Try it:
For the word "link", state how many lines of the listing below contain it. Give the number and nothing more.

---- Recorded data

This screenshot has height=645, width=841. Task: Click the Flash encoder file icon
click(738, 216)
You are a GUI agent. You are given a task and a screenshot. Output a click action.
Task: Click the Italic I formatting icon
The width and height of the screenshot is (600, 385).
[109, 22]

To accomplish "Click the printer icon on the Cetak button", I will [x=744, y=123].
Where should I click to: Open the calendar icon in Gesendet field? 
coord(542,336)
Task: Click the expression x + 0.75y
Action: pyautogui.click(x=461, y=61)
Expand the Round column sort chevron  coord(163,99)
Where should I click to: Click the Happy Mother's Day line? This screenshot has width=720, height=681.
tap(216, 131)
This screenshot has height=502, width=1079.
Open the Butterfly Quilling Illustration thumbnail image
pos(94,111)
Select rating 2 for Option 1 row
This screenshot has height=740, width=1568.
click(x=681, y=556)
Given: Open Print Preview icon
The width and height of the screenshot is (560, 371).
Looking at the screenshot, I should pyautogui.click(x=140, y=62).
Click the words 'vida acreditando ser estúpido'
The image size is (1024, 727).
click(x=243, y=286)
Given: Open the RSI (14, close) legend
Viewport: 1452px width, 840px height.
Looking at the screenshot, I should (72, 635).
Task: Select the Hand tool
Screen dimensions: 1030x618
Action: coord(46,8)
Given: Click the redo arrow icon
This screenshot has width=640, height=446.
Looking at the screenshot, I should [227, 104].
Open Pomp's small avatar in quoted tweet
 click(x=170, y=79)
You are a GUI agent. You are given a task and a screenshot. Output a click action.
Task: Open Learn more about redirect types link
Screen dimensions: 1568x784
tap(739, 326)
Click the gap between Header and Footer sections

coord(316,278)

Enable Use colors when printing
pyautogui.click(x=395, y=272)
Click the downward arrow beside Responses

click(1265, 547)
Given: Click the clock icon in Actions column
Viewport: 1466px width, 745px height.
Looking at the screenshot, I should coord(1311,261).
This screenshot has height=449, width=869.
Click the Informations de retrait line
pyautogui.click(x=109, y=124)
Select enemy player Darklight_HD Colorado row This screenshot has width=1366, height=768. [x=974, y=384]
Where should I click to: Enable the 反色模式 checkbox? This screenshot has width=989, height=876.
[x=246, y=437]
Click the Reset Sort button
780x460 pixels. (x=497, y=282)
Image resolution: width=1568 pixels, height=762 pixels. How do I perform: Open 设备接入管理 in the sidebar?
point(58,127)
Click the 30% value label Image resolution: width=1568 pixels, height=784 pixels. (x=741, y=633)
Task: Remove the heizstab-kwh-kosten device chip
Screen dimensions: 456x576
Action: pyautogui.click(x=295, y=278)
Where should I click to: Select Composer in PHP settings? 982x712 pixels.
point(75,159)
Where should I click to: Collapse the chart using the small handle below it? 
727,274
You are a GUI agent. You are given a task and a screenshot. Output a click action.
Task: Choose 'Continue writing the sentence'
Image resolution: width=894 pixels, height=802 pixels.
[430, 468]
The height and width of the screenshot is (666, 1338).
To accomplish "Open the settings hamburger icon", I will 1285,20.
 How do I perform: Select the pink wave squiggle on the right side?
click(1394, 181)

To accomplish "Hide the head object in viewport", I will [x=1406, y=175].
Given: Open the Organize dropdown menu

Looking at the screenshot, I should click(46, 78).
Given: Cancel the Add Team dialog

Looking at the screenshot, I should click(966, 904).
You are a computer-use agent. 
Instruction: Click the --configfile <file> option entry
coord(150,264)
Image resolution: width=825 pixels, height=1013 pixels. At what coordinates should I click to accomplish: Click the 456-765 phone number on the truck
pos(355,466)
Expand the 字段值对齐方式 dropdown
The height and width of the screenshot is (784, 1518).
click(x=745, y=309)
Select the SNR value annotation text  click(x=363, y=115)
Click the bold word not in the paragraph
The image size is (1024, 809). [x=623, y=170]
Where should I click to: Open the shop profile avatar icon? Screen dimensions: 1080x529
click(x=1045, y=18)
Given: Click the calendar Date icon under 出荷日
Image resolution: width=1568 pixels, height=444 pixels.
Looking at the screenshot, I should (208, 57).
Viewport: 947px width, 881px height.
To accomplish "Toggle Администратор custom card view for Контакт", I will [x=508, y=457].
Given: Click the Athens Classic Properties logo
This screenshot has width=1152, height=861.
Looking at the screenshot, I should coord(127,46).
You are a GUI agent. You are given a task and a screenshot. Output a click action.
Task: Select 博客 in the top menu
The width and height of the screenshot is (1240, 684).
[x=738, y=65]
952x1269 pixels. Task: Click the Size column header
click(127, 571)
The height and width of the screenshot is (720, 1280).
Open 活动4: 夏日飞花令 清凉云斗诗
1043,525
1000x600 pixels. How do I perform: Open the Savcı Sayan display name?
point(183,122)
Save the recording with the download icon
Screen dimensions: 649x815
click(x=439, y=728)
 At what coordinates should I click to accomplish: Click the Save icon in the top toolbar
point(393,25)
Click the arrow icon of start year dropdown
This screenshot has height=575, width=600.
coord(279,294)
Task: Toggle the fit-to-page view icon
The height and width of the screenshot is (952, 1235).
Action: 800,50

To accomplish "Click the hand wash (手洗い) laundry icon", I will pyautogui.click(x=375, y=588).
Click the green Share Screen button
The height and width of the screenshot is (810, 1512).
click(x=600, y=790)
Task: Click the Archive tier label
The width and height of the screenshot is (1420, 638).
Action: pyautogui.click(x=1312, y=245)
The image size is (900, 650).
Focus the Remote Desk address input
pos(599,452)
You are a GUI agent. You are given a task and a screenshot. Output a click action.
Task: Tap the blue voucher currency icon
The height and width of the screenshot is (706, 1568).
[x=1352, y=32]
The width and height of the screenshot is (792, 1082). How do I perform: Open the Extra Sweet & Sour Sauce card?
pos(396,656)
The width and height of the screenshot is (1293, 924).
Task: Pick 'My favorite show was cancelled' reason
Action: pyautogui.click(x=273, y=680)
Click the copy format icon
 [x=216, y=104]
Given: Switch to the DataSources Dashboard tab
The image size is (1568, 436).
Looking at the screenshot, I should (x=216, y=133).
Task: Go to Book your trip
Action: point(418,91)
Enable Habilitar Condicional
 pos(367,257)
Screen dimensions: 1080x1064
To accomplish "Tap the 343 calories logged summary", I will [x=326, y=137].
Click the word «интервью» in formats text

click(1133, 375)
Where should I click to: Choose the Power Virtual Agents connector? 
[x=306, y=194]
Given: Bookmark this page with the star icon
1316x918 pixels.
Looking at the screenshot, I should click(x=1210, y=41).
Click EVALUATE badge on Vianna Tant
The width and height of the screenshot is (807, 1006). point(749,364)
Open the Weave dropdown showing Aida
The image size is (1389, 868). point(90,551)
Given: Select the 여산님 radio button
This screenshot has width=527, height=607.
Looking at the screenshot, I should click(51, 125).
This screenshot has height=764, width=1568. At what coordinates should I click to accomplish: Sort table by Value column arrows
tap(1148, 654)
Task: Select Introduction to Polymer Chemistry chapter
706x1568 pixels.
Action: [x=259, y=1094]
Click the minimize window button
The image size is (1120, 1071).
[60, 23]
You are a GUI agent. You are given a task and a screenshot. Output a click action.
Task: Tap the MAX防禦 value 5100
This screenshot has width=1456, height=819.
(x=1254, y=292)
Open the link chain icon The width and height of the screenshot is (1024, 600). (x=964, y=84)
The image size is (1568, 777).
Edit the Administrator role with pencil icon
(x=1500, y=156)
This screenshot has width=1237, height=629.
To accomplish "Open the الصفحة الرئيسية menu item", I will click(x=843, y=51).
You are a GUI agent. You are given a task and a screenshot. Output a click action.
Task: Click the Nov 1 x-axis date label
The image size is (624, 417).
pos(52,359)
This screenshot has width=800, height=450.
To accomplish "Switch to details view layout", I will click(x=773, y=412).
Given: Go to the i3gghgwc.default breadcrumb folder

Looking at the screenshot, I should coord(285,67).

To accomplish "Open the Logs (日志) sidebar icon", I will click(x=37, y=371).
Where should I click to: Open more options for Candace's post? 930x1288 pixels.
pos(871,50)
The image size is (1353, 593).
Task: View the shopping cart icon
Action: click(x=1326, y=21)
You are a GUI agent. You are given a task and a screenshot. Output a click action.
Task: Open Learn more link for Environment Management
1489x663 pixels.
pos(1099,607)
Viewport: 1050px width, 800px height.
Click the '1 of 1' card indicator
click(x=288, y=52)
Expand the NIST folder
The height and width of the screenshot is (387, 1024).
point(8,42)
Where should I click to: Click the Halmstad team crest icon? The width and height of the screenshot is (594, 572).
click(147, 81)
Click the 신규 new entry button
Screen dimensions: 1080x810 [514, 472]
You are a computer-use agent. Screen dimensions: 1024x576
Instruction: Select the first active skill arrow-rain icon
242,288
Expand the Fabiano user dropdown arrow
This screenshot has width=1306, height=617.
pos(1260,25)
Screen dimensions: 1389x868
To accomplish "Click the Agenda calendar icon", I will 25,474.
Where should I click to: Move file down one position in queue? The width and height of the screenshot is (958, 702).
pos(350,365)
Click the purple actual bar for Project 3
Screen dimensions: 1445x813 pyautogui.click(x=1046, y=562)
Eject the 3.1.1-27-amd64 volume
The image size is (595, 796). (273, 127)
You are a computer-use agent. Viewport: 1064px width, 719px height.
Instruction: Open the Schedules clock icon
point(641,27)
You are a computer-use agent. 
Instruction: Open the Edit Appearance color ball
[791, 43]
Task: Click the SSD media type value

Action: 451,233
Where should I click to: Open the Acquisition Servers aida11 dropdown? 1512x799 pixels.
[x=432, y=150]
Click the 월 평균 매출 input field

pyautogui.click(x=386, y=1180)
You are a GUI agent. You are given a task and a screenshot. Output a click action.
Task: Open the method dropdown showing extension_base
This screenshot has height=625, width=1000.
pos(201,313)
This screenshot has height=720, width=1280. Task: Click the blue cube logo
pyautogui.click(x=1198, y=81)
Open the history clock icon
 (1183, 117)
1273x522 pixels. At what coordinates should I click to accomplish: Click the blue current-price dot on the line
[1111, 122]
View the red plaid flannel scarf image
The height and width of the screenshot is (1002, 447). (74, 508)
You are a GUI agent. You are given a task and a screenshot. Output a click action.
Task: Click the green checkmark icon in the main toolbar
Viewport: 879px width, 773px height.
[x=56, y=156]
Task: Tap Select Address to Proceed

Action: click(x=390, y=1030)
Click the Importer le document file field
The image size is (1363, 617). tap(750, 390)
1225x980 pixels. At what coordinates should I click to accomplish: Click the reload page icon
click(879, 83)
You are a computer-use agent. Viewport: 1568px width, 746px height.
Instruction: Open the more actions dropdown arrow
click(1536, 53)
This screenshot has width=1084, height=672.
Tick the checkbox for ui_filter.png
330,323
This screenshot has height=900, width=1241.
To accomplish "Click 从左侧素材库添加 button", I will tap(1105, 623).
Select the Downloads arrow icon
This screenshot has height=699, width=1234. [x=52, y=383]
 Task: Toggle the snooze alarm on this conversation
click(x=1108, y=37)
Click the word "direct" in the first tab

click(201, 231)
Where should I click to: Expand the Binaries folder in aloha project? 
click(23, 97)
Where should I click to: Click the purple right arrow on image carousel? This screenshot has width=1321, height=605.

--------

Final answer:
3